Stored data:
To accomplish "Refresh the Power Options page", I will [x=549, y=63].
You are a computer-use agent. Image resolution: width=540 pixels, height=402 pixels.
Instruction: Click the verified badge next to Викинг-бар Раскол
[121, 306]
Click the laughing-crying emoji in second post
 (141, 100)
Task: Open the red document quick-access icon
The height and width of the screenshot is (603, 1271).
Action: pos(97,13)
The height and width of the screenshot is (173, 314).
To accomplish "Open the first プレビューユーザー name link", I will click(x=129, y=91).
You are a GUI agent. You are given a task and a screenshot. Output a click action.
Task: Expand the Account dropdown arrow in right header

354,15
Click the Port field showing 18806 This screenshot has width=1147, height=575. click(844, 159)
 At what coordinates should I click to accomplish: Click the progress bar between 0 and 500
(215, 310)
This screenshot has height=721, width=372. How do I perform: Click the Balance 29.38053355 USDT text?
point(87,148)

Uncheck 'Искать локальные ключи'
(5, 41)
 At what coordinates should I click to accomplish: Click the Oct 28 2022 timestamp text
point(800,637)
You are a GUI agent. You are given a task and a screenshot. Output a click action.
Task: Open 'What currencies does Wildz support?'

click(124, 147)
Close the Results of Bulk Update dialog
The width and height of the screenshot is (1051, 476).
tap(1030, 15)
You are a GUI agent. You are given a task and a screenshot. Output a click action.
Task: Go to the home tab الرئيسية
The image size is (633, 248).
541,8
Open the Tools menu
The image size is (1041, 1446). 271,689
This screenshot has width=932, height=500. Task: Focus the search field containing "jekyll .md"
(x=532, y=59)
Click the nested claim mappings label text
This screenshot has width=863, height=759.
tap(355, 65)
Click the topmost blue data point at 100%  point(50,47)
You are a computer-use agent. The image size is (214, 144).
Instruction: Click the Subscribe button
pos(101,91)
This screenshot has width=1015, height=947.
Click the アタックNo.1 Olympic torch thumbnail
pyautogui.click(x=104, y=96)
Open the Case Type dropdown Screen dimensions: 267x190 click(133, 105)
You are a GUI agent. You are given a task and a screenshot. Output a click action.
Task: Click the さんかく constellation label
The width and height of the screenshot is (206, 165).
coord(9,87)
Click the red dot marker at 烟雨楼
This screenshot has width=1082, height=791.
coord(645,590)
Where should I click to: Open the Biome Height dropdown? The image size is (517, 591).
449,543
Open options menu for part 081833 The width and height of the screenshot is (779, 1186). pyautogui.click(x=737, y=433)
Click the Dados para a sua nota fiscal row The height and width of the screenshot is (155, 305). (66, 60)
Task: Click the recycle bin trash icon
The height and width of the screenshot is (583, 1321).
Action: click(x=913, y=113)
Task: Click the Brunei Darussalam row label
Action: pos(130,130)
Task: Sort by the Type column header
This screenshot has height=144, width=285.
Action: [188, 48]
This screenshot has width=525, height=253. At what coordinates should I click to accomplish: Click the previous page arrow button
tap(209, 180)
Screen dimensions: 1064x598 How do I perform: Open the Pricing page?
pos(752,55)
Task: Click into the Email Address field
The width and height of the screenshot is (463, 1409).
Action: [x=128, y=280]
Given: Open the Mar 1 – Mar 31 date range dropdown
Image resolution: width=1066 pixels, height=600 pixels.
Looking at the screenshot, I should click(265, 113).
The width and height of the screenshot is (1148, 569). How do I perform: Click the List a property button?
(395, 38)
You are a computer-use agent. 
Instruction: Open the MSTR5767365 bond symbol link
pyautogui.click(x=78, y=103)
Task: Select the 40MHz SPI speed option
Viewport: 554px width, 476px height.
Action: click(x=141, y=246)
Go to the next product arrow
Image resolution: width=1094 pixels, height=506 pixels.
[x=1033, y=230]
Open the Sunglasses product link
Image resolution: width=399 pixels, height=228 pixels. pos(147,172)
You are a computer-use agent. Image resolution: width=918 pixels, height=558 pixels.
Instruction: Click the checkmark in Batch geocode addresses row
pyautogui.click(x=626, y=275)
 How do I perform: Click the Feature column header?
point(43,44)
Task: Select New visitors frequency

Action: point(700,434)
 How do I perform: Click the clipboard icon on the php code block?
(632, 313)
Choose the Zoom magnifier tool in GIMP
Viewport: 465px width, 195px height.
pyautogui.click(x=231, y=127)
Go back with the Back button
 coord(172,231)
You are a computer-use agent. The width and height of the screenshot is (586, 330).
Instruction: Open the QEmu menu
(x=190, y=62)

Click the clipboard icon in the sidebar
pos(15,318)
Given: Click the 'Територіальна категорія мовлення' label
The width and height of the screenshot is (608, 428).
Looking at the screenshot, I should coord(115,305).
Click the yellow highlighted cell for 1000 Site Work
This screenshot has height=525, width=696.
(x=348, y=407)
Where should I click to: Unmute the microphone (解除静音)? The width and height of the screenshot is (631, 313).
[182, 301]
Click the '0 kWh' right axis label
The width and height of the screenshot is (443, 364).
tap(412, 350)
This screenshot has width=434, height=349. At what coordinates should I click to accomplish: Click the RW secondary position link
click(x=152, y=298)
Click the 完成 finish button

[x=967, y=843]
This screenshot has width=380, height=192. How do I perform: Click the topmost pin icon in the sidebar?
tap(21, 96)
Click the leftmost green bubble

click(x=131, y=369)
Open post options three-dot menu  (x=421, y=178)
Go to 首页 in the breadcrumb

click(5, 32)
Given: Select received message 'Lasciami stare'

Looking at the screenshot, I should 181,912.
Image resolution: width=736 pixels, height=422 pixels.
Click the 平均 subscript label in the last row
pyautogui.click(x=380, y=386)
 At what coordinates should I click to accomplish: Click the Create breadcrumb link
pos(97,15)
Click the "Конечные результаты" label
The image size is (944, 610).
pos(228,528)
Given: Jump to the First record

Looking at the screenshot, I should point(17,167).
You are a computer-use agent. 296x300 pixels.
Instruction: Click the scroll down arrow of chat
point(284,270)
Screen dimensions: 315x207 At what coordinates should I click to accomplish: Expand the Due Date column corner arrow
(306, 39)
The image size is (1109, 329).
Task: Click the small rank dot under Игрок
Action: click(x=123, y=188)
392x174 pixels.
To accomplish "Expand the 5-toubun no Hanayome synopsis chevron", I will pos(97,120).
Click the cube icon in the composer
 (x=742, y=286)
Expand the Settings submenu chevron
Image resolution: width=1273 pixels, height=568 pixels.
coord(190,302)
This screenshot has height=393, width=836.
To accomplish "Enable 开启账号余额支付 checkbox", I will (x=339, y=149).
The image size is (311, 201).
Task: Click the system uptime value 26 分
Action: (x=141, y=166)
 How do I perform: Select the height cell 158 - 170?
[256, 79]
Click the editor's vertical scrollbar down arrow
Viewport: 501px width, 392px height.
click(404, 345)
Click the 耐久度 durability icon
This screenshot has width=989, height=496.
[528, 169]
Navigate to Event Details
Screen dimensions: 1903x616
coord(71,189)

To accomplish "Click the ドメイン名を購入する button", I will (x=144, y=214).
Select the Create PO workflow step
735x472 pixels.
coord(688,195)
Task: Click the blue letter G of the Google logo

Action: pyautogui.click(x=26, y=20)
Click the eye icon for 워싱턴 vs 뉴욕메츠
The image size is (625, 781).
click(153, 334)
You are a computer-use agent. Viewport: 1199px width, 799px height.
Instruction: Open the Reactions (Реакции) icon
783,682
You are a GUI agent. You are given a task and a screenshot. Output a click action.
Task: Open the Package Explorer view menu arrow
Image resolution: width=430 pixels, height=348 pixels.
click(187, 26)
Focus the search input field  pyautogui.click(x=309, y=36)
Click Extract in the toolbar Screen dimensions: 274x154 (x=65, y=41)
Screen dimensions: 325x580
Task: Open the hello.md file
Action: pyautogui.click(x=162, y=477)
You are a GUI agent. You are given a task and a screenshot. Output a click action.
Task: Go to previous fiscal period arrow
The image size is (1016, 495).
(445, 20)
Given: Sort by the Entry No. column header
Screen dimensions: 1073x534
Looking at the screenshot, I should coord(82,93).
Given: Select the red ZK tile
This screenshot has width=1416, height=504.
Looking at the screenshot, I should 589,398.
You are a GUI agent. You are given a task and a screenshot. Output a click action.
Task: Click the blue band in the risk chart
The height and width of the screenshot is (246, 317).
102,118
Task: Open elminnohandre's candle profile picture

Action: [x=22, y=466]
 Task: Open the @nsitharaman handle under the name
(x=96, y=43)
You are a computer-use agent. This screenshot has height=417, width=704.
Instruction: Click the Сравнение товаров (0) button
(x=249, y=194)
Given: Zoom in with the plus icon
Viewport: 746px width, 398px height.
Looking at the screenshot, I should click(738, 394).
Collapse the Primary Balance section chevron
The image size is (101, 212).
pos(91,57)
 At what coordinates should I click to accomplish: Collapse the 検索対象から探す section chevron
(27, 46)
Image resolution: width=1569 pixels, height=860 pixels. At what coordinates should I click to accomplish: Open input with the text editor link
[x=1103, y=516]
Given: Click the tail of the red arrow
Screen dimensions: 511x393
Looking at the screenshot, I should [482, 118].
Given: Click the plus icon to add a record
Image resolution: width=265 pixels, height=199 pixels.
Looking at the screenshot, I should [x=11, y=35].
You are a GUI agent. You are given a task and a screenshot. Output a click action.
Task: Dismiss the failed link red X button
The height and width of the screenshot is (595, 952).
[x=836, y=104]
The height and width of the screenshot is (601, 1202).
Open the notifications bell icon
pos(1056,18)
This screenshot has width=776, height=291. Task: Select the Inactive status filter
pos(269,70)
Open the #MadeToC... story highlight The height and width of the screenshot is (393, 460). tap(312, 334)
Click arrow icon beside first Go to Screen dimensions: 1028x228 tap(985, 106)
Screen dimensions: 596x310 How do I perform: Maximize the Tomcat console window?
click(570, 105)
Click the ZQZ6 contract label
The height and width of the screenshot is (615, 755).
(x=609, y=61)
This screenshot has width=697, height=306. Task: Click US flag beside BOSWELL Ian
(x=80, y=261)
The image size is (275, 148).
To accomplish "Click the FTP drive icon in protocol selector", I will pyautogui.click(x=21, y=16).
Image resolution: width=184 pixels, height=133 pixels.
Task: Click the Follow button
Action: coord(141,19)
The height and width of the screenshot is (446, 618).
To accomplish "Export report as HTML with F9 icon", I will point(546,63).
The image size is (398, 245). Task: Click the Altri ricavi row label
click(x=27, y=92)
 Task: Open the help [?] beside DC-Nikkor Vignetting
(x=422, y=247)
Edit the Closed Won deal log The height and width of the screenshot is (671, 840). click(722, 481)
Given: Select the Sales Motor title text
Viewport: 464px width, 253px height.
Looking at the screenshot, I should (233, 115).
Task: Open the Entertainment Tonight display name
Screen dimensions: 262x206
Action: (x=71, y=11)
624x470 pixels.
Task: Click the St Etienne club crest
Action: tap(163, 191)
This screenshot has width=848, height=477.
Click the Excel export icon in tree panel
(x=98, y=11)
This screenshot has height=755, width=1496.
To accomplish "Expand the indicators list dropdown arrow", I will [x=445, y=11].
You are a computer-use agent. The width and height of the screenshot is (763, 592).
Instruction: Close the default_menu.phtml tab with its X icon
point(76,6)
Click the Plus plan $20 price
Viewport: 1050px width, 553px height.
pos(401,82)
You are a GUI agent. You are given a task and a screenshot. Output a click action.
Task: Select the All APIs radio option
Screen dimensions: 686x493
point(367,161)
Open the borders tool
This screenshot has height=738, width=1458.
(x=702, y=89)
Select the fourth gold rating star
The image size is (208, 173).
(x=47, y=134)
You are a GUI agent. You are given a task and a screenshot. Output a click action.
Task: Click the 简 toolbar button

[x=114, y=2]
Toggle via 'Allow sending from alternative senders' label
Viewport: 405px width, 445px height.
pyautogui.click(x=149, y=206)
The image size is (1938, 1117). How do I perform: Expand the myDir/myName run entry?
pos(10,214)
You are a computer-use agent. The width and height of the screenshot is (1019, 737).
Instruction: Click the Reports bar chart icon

◆ Requirement: Copy out each line of the data above, exactly, if it lies between the line holding "Given: Click the plus icon to add a record" and the line holding "Click arrow icon", inclusive; copy no other line.

◆ Result:
Given: Click the plus icon to add a record
Image resolution: width=265 pixels, height=199 pixels.
Looking at the screenshot, I should [x=11, y=35].
You are a GUI agent. You are given a task and a screenshot. Output a click action.
Task: Dismiss the failed link red X button
The height and width of the screenshot is (595, 952).
[x=836, y=104]
The height and width of the screenshot is (601, 1202).
Open the notifications bell icon
pos(1056,18)
This screenshot has width=776, height=291. Task: Select the Inactive status filter
pos(269,70)
Open the #MadeToC... story highlight The height and width of the screenshot is (393, 460). tap(312, 334)
Click arrow icon beside first Go to Screen dimensions: 1028x228 tap(985, 106)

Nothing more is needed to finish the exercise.